# Data shown

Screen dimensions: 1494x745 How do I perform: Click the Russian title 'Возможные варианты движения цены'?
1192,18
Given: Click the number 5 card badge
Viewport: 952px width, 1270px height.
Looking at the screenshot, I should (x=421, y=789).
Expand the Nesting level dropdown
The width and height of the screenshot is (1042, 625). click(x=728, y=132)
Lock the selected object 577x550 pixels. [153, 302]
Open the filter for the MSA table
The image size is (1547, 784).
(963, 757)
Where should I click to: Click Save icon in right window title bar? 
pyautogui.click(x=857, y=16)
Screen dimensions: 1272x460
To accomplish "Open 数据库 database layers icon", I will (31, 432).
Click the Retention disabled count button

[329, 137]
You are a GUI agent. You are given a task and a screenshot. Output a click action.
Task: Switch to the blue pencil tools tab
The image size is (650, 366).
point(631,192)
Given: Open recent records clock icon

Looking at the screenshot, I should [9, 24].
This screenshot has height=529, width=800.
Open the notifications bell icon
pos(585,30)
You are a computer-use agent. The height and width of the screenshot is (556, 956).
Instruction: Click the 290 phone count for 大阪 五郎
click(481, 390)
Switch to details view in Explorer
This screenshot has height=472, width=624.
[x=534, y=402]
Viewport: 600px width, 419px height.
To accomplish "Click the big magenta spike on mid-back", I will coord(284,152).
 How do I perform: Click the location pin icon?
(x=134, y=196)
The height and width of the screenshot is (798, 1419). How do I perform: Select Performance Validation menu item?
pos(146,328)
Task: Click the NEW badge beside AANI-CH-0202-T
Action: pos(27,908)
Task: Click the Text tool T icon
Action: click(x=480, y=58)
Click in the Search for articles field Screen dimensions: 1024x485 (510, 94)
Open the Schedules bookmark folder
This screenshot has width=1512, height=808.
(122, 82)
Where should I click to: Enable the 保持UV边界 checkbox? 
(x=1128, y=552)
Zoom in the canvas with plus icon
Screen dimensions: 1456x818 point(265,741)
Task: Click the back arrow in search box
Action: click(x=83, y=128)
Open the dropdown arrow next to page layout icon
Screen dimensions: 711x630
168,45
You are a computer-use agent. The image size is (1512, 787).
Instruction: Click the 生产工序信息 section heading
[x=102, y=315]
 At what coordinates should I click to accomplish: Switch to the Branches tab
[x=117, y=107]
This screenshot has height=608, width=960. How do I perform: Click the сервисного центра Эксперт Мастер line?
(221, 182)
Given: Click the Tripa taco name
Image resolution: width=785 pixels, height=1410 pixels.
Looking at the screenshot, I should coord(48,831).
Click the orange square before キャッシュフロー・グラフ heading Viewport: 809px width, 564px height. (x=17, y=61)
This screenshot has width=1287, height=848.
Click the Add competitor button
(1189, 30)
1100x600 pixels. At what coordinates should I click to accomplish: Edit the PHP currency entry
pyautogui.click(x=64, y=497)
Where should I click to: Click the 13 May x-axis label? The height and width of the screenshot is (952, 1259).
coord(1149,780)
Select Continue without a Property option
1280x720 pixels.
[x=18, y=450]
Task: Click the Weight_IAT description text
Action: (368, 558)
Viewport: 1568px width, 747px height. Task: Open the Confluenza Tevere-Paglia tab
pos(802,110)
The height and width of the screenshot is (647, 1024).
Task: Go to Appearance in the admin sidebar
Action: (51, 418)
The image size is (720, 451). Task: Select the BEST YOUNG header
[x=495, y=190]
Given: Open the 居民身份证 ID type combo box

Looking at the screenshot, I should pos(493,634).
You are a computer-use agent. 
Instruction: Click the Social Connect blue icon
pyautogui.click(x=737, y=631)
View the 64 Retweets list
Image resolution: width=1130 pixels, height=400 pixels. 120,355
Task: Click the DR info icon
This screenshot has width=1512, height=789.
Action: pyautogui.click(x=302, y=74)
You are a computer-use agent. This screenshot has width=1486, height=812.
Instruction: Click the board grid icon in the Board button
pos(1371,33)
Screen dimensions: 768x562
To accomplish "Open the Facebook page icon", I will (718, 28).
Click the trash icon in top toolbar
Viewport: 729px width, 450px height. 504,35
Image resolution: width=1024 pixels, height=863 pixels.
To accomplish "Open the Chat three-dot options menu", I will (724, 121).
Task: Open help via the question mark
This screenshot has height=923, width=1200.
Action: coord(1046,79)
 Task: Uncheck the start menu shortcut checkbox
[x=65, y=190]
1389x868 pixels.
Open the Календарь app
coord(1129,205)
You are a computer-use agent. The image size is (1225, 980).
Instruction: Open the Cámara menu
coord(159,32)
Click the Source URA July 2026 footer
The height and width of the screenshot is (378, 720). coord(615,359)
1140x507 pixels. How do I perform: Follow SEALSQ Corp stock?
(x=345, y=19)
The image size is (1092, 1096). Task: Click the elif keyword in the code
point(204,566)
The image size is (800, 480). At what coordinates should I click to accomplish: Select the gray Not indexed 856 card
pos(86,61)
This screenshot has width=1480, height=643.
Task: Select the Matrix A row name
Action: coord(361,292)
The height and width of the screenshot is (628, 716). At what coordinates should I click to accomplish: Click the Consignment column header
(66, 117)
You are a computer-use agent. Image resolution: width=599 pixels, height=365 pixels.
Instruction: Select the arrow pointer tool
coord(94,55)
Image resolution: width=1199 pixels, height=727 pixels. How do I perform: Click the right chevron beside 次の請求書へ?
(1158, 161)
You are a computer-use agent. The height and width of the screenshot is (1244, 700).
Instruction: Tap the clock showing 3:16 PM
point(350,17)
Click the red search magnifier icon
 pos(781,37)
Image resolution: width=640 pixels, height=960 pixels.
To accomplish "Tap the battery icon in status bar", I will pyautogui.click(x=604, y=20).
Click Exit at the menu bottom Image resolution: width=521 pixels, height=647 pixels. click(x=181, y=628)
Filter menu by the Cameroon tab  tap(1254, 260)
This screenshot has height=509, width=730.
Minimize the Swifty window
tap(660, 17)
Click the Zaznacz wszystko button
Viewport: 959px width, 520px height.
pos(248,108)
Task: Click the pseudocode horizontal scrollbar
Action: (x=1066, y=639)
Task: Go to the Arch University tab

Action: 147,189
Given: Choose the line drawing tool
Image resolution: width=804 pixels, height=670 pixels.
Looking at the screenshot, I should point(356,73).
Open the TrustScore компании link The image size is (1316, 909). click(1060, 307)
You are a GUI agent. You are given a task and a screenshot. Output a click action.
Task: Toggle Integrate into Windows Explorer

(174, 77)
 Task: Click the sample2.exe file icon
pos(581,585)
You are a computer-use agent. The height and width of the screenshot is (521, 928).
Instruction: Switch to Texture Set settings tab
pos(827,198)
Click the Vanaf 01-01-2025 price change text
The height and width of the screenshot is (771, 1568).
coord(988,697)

# Exercise details
Reproduce the listing above line for line, with every character unchanged.

# Correct answer
Screen dimensions: 1494x745 How do I perform: Click the Russian title 'Возможные варианты движения цены'?
1192,18
Given: Click the number 5 card badge
Viewport: 952px width, 1270px height.
Looking at the screenshot, I should (x=421, y=789).
Expand the Nesting level dropdown
The width and height of the screenshot is (1042, 625). click(x=728, y=132)
Lock the selected object 577x550 pixels. [153, 302]
Open the filter for the MSA table
The image size is (1547, 784).
(963, 757)
Where should I click to: Click Save icon in right window title bar? 
pyautogui.click(x=857, y=16)
Screen dimensions: 1272x460
To accomplish "Open 数据库 database layers icon", I will (31, 432).
Click the Retention disabled count button

[329, 137]
You are a GUI agent. You are given a task and a screenshot. Output a click action.
Task: Switch to the blue pencil tools tab
The image size is (650, 366).
point(631,192)
Given: Open recent records clock icon

Looking at the screenshot, I should [9, 24].
This screenshot has height=529, width=800.
Open the notifications bell icon
pos(585,30)
You are a computer-use agent. The height and width of the screenshot is (556, 956).
Instruction: Click the 290 phone count for 大阪 五郎
click(481, 390)
Switch to details view in Explorer
This screenshot has height=472, width=624.
[x=534, y=402]
Viewport: 600px width, 419px height.
To accomplish "Click the big magenta spike on mid-back", I will coord(284,152).
 How do I perform: Click the location pin icon?
(x=134, y=196)
The height and width of the screenshot is (798, 1419). How do I perform: Select Performance Validation menu item?
pos(146,328)
Task: Click the NEW badge beside AANI-CH-0202-T
Action: pos(27,908)
Task: Click the Text tool T icon
Action: click(x=480, y=58)
Click in the Search for articles field Screen dimensions: 1024x485 (510, 94)
Open the Schedules bookmark folder
This screenshot has width=1512, height=808.
(122, 82)
Where should I click to: Enable the 保持UV边界 checkbox? 
(x=1128, y=552)
Zoom in the canvas with plus icon
Screen dimensions: 1456x818 point(265,741)
Task: Click the back arrow in search box
Action: click(x=83, y=128)
Open the dropdown arrow next to page layout icon
Screen dimensions: 711x630
168,45
You are a computer-use agent. The image size is (1512, 787).
Instruction: Click the 生产工序信息 section heading
[x=102, y=315]
 At what coordinates should I click to accomplish: Switch to the Branches tab
[x=117, y=107]
This screenshot has height=608, width=960. How do I perform: Click the сервисного центра Эксперт Мастер line?
(221, 182)
Given: Click the Tripa taco name
Image resolution: width=785 pixels, height=1410 pixels.
Looking at the screenshot, I should coord(48,831).
Click the orange square before キャッシュフロー・グラフ heading Viewport: 809px width, 564px height. (x=17, y=61)
This screenshot has width=1287, height=848.
Click the Add competitor button
(1189, 30)
1100x600 pixels. At what coordinates should I click to accomplish: Edit the PHP currency entry
pyautogui.click(x=64, y=497)
Where should I click to: Click the 13 May x-axis label? The height and width of the screenshot is (952, 1259).
coord(1149,780)
Select Continue without a Property option
1280x720 pixels.
[x=18, y=450]
Task: Click the Weight_IAT description text
Action: (368, 558)
Viewport: 1568px width, 747px height. Task: Open the Confluenza Tevere-Paglia tab
pos(802,110)
The height and width of the screenshot is (647, 1024).
Task: Go to Appearance in the admin sidebar
Action: (51, 418)
The image size is (720, 451). Task: Select the BEST YOUNG header
[x=495, y=190]
Given: Open the 居民身份证 ID type combo box

Looking at the screenshot, I should pos(493,634).
You are a computer-use agent. 
Instruction: Click the Social Connect blue icon
pyautogui.click(x=737, y=631)
View the 64 Retweets list
Image resolution: width=1130 pixels, height=400 pixels. 120,355
Task: Click the DR info icon
This screenshot has width=1512, height=789.
Action: pyautogui.click(x=302, y=74)
You are a computer-use agent. This screenshot has width=1486, height=812.
Instruction: Click the board grid icon in the Board button
pos(1371,33)
Screen dimensions: 768x562
To accomplish "Open the Facebook page icon", I will (718, 28).
Click the trash icon in top toolbar
Viewport: 729px width, 450px height. 504,35
Image resolution: width=1024 pixels, height=863 pixels.
To accomplish "Open the Chat three-dot options menu", I will (724, 121).
Task: Open help via the question mark
This screenshot has height=923, width=1200.
Action: coord(1046,79)
 Task: Uncheck the start menu shortcut checkbox
[x=65, y=190]
1389x868 pixels.
Open the Календарь app
coord(1129,205)
You are a computer-use agent. The image size is (1225, 980).
Instruction: Open the Cámara menu
coord(159,32)
Click the Source URA July 2026 footer
The height and width of the screenshot is (378, 720). coord(615,359)
1140x507 pixels. How do I perform: Follow SEALSQ Corp stock?
(x=345, y=19)
The image size is (1092, 1096). Task: Click the elif keyword in the code
point(204,566)
The image size is (800, 480). At what coordinates should I click to accomplish: Select the gray Not indexed 856 card
pos(86,61)
This screenshot has width=1480, height=643.
Task: Select the Matrix A row name
Action: coord(361,292)
The height and width of the screenshot is (628, 716). At what coordinates should I click to accomplish: Click the Consignment column header
(66, 117)
You are a computer-use agent. Image resolution: width=599 pixels, height=365 pixels.
Instruction: Select the arrow pointer tool
coord(94,55)
Image resolution: width=1199 pixels, height=727 pixels. How do I perform: Click the right chevron beside 次の請求書へ?
(1158, 161)
You are a computer-use agent. The height and width of the screenshot is (1244, 700).
Instruction: Tap the clock showing 3:16 PM
point(350,17)
Click the red search magnifier icon
 pos(781,37)
Image resolution: width=640 pixels, height=960 pixels.
To accomplish "Tap the battery icon in status bar", I will pyautogui.click(x=604, y=20).
Click Exit at the menu bottom Image resolution: width=521 pixels, height=647 pixels. click(x=181, y=628)
Filter menu by the Cameroon tab  tap(1254, 260)
This screenshot has height=509, width=730.
Minimize the Swifty window
tap(660, 17)
Click the Zaznacz wszystko button
Viewport: 959px width, 520px height.
pos(248,108)
Task: Click the pseudocode horizontal scrollbar
Action: (x=1066, y=639)
Task: Go to the Arch University tab

Action: 147,189
Given: Choose the line drawing tool
Image resolution: width=804 pixels, height=670 pixels.
Looking at the screenshot, I should point(356,73).
Open the TrustScore компании link The image size is (1316, 909). click(1060, 307)
You are a GUI agent. You are given a task and a screenshot. Output a click action.
Task: Toggle Integrate into Windows Explorer

(174, 77)
 Task: Click the sample2.exe file icon
pos(581,585)
You are a computer-use agent. The height and width of the screenshot is (521, 928).
Instruction: Switch to Texture Set settings tab
pos(827,198)
Click the Vanaf 01-01-2025 price change text
The height and width of the screenshot is (771, 1568).
coord(988,697)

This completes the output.